The unusual single story building, which bares very visible scars from the Bath blitz in 1942, had until recently acted as home to a local charity. The Bath stone façade is still riddled with pock-marks from shrapnel damage sustained during the Luftwaffe bombing raid and parts of the building retain a “patched up” appearance following hasty repairs after the raids.
Following a planning application process managed by Iesis, consent for the redevelopment plans were received in early June. Under the terms of the planning consent, the historic bomb damaged façade will be retained to form the ground floor of a new commercial unit, with three new floors built above, faced in Bath stone.

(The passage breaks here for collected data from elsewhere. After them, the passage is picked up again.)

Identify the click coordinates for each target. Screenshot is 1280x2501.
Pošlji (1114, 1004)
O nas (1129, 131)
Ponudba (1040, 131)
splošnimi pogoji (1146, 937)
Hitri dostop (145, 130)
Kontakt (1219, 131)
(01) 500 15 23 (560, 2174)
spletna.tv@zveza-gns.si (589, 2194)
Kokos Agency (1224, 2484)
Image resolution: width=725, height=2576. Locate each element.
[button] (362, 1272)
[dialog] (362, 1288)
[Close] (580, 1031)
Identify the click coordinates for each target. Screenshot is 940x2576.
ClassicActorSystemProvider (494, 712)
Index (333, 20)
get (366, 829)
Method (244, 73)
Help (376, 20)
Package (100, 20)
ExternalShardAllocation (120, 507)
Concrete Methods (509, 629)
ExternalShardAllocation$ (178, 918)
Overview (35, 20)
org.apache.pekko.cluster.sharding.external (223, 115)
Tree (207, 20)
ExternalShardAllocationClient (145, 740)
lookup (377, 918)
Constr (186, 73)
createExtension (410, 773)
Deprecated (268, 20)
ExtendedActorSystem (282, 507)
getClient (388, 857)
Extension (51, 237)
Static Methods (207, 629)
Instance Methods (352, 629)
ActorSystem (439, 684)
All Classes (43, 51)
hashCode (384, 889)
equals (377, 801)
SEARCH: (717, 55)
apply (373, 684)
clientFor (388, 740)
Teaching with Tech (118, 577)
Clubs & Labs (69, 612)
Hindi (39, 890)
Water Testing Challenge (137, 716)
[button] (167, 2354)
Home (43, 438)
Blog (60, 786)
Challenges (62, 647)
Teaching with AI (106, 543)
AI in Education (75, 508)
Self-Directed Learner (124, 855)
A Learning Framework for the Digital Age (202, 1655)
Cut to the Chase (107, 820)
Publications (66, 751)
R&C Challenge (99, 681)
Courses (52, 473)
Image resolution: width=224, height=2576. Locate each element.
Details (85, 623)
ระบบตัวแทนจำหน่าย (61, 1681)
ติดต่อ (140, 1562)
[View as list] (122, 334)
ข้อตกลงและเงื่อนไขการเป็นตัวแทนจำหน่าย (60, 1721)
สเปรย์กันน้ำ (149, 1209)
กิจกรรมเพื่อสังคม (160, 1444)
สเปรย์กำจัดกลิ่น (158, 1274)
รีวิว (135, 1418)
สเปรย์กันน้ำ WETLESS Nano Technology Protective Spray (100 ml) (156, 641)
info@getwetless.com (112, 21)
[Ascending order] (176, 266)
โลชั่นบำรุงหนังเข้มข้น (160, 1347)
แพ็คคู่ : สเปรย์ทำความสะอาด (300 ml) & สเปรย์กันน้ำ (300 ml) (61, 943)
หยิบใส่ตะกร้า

Iesis, a multi-disciplinary property consultancy with roots in the Bristol and Bath area have now been retained to act as Project Managers, Quantity Surveyor and Employer’s Agent, as well as Structural Engineers for the rejuvenation of this important, historical landmark in the heart of Bath. The Iesis team brings extensive experience on projects of historical nature including the National Gallery, St Paul’s Cathedral Crypt and the Royal Institution.
The unique World Heritage context of Bath is something Iesis is well-equipped for, having over 20 years of experience of managing development projects in the Bath area, including the redevelopment of 1 – 4 Canal Bridge and Widcombe Social Club, together with Piccadilly Place on London Road, the main thoroughfare leading into the Georgian city centre.
Iesis’ Managing Director, Iestyn Lewis said “We are delighted to have achieved planning permission for James St West and to be retained to lead on delivering this challenging project. The plans have been three years in formation and significant consultation has been undertaken with Bath & North East Somerset Council and English Heritage, both from an architectural and delivery perspective to ensure the development will enhance the local environment. Having myself lived in Bath for many years, I’m acutely aware of the importance of the bomb damaged frontage of this building, which is why it is being retained to form the ground floor of the development. I’m sure a lot of people might not be aware of the building’s significance, and as part of the redevelopment plans we hope to raise awareness of the building’s history with regard to the Bath Blitz.”
The redeveloped building will provide commercial space on the ground floor, behind the preserved historic bomb-scarred façade, with the upper floors providing 78 student rooms, aimed primarily at post-graduate and international students. Work on the development will commence in July of this year and is due for completion in September 2016.